Job:
Update the records by replacing "Viewport" with "Display area" throughout, leaving everything else unchanged. Omit the pictures from your answer.

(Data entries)

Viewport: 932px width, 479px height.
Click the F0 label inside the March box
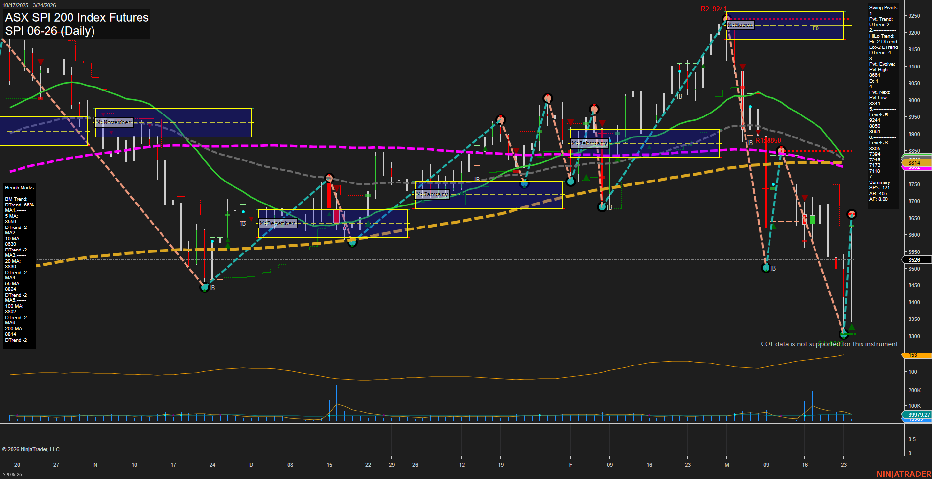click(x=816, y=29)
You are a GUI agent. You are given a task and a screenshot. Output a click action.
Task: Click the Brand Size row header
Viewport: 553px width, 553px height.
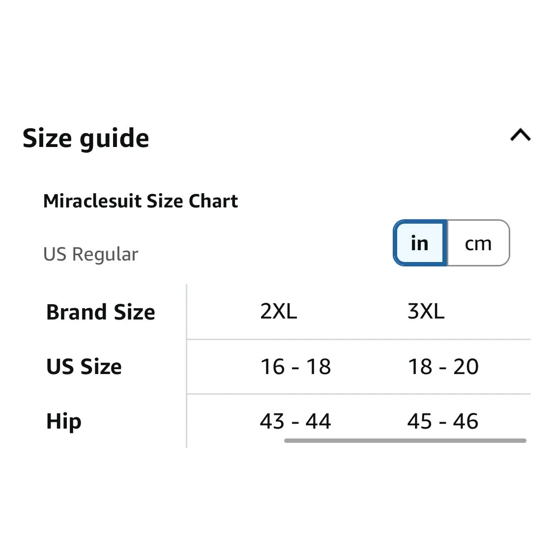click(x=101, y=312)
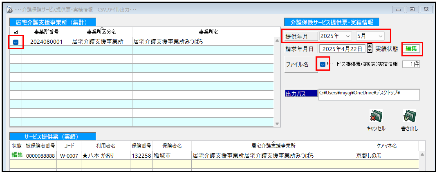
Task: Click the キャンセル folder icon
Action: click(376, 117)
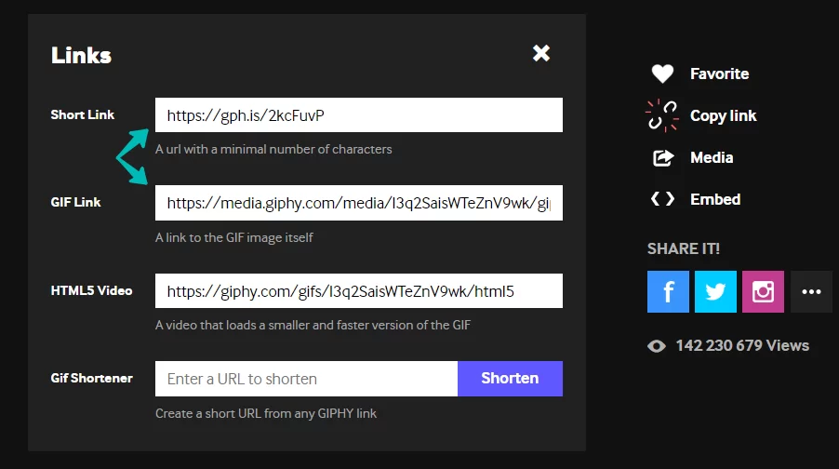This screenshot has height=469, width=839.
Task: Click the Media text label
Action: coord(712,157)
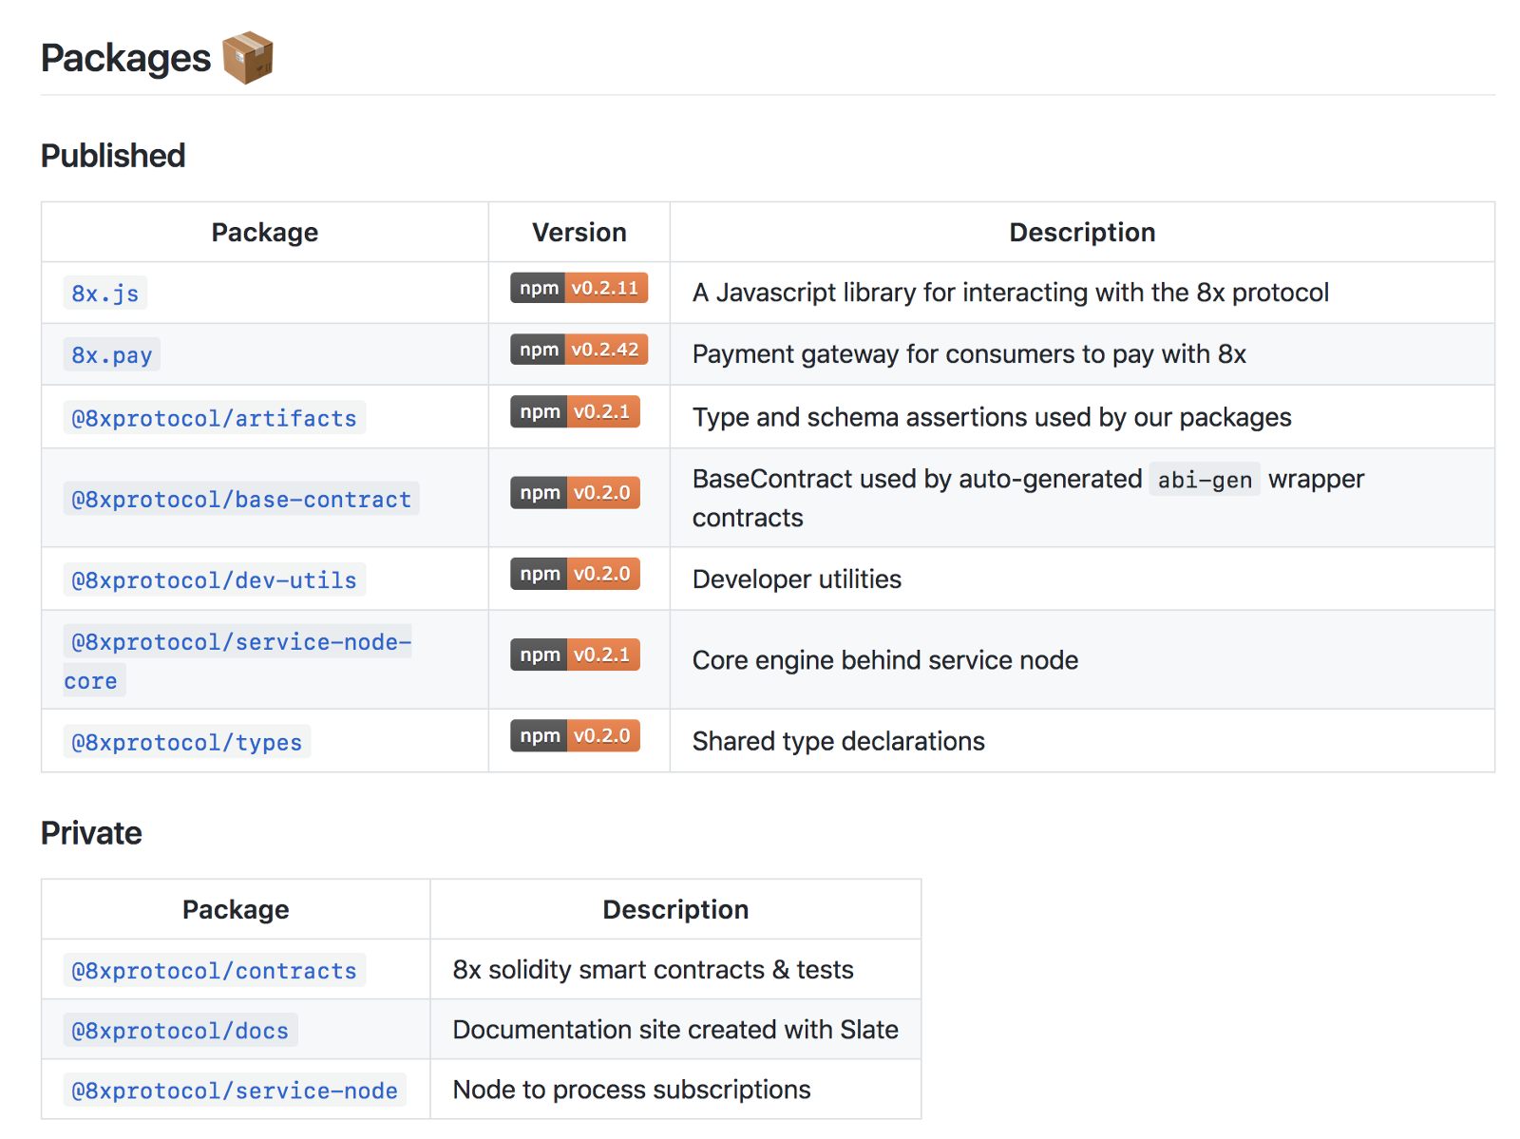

Task solution:
Display area: 932px width, 479px height.
Click the F0 label inside the March box
click(x=816, y=29)
You are a GUI agent. You are given a task and a screenshot. Output a click action.
Task: Click the Brand Size row header
Display area: 553px width, 553px height.
click(x=101, y=312)
Task: Click the キャンセル folder icon
Action: click(376, 117)
This screenshot has height=469, width=839.
Task: Click the Media text label
Action: coord(712,157)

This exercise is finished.